Document excerpt:
The Tarpon Springs plant won't feel the pinch because the Stauffer company has agreed to pay for its cleanup, officials say.

By CANDACE RONDEAUX
Published January 21, 2004

TARPON SPRINGS - A funding shortage has stalled cleanup work at 11 of the country's worst toxic Superfund sites, but U.S. Environmental Protection Agency officials say plans for the Stauffer Chemical Co. phosphate plant are on track.

The EPA's Office of Inspector General reported this month that a shortfall of almost $175-million has held up work on 11 of the country's most polluted sites and caused cleanup plans for other sites to be scaled back. The report focused on Superfund sites where the government must pay for cleanup because it could not establish who had caused the pollution.

That's not the case at Stauffer.

EPA officials said Tuesday that because Stauffer has agreed to pay for the cleanup, the Tarpon Springs plant will not be affected by the shortfall. Reduced funding for the $3-billion Superfund program should have no bearing on efforts to clean up contaminants at Stauffer and monitor the site, officials said.

"Our report does not show a specific impact today on the Stauffer site," said Eileen McMahon, a spokeswoman for the inspector general.

The 130-acre plant processed phosphate ore into elemental phosphorous. When it closed, it left behind the residue of dozens of cancer-causing substances. The EPA declared the property a Superfund site in 1994 and ordered Stauffer to pay for the cleanup.

Complete the following:
A – Say whether each statement agrees with the Superfund article, answering yes or no and quoting the words of the article that decide it: (i) The funding shortfall was almost $175-million. (ii) The government must pay for the cleanup at the Stauffer site. (iii) The EPA declared the property a Superfund site in 1994.
B – Quote the Superfund article from "By CANDACE RONDEAUX" up to and including "case at Stauffer.".
The material after this point is separate from the Superfund article.

Dataset excerpt:
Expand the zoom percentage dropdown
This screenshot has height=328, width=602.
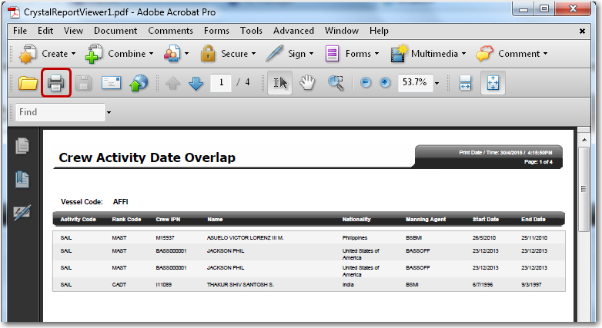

Solutions to each task:
A –
(i) Yes: "a shortfall of almost $175-million"
(ii) No: "because Stauffer has agreed to pay for the cleanup, the Tarpon Springs plant will not be affected by the shortfall"
(iii) Yes: "The EPA declared the property a Superfund site in 1994"

B –
By CANDACE RONDEAUX
Published January 21, 2004

TARPON SPRINGS - A funding shortage has stalled cleanup work at 11 of the country's worst toxic Superfund sites, but U.S. Environmental Protection Agency officials say plans for the Stauffer Chemical Co. phosphate plant are on track.

The EPA's Office of Inspector General reported this month that a shortfall of almost $175-million has held up work on 11 of the country's most polluted sites and caused cleanup plans for other sites to be scaled back. The report focused on Superfund sites where the government must pay for cleanup because it could not establish who had caused the pollution.

That's not the case at Stauffer.